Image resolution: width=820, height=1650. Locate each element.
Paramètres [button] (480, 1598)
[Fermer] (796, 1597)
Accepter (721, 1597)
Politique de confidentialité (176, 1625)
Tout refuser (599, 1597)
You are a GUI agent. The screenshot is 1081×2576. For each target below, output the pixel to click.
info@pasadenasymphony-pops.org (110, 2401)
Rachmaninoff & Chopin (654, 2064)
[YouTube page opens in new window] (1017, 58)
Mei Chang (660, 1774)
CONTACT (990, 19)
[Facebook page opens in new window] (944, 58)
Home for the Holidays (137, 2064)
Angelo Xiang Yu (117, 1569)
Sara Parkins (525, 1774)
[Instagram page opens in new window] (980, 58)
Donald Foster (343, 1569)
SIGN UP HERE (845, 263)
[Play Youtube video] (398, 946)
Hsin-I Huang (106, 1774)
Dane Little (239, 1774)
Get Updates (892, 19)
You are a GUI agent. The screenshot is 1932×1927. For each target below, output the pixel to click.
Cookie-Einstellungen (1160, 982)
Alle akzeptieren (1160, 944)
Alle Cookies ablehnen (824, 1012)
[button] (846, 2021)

#####

_Aim of the exercise_
Looking at the data above, write out exactly the lines that start at the one containing "Mei Chang (660, 1774)" and end at the one containing "Alle akzeptieren (1160, 944)"; include both and nothing beyond.

_Exercise output_
Mei Chang (660, 1774)
CONTACT (990, 19)
[Facebook page opens in new window] (944, 58)
Home for the Holidays (137, 2064)
Angelo Xiang Yu (117, 1569)
Sara Parkins (525, 1774)
[Instagram page opens in new window] (980, 58)
Donald Foster (343, 1569)
SIGN UP HERE (845, 263)
[Play Youtube video] (398, 946)
Hsin-I Huang (106, 1774)
Dane Little (239, 1774)
Get Updates (892, 19)
You are a GUI agent. The screenshot is 1932×1927. For each target below, output the pixel to click.
Cookie-Einstellungen (1160, 982)
Alle akzeptieren (1160, 944)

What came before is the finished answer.